The Italian artist protesting EU treatment of migrants

Laika with one of her posters

  BIHAC - The Italian street artist Laika has unveiled a series of posters on the Croatian - Bosnian border speaking out against the conditions of the migrants held there, and the inaction of the EU.

  The four artworks have been placed in Bosnian migrant camps at Lipa and Miral, at makeshift migrant shelters around Bihac and Velika Kladusa, and in the forests around the border where they attempt the crossing.

  The artist, named after the first dog in space, has said, “I wanted to see with my own eyes the conditions of thousands of people stranded at the gates of Europe. Cold, lack of food, water, and police brutality is what you find when you attempt to enter Croatia. This is the terrible routine of migrants on the Balkan route.” 

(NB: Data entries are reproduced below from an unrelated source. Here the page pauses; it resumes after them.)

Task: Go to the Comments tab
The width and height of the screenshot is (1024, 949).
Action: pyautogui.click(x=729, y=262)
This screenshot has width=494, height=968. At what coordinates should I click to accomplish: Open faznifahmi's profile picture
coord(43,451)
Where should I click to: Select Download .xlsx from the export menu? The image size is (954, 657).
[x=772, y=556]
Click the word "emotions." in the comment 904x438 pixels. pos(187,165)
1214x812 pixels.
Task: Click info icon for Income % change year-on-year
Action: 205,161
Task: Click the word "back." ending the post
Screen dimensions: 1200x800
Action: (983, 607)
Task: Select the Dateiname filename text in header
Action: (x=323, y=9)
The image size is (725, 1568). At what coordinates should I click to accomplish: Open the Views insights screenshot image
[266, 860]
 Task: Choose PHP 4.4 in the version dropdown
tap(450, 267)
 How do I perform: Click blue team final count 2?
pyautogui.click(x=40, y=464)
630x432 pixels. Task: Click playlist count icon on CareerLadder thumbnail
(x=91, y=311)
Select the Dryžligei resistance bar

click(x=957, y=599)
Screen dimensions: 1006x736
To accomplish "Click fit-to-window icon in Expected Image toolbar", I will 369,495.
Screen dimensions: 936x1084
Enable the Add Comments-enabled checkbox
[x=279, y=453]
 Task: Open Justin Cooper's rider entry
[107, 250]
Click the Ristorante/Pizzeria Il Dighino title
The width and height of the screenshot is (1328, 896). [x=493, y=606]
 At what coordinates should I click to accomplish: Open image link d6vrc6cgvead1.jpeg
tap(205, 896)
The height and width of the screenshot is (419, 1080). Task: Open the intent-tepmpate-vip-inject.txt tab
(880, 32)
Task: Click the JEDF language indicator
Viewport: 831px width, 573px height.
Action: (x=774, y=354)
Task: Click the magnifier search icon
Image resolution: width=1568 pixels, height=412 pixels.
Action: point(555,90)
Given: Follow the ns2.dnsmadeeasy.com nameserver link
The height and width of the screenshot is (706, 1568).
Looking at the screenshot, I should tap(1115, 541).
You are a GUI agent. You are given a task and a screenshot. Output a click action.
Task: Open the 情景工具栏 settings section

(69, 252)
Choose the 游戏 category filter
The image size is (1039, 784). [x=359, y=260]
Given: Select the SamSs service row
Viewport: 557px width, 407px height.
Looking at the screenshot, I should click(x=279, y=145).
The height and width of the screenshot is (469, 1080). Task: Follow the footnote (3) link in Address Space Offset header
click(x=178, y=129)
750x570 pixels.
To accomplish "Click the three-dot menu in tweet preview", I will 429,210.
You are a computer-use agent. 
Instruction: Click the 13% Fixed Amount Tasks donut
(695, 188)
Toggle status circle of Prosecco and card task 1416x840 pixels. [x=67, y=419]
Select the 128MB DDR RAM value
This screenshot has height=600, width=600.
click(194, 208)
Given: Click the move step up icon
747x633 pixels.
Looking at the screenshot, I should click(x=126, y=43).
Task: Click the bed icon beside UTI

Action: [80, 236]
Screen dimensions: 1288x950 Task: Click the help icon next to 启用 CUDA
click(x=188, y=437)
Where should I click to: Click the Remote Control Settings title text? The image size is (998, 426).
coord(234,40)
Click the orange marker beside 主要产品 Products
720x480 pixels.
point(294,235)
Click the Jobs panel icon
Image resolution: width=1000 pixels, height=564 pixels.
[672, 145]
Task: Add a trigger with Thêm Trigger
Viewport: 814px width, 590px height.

  She continued, “There is nothing human about this sort of life. I have met people stuck in this hell for years, who have kept on fighting for their own future as well as their family’s. These are women and men who come from the most diverse regions on the planet, whose stories must be told.”

  The artworks are addressed to the European Union and seek to make a few straightforward demands - to welcome these people into Europe and guarantee them human living conditions, to put an end to the violence inflicted by these European countries on their own citizens and to break up human trafficking networks.

  "European citizens cannot accept that such human rights violations take place deliberately. Allowing this to happen means being accomplices in a violence that does not have a place among EU values. A strong stand would heal those painful scars. Remaining silent, however, turns us into accomplices. My posters are dedicated to them. To migrants, for migrants, posted in migrants’ places.”

  The Rome based artist concluded by saying, “I hope my actions can give a voice to the people I met. Life is not a game.”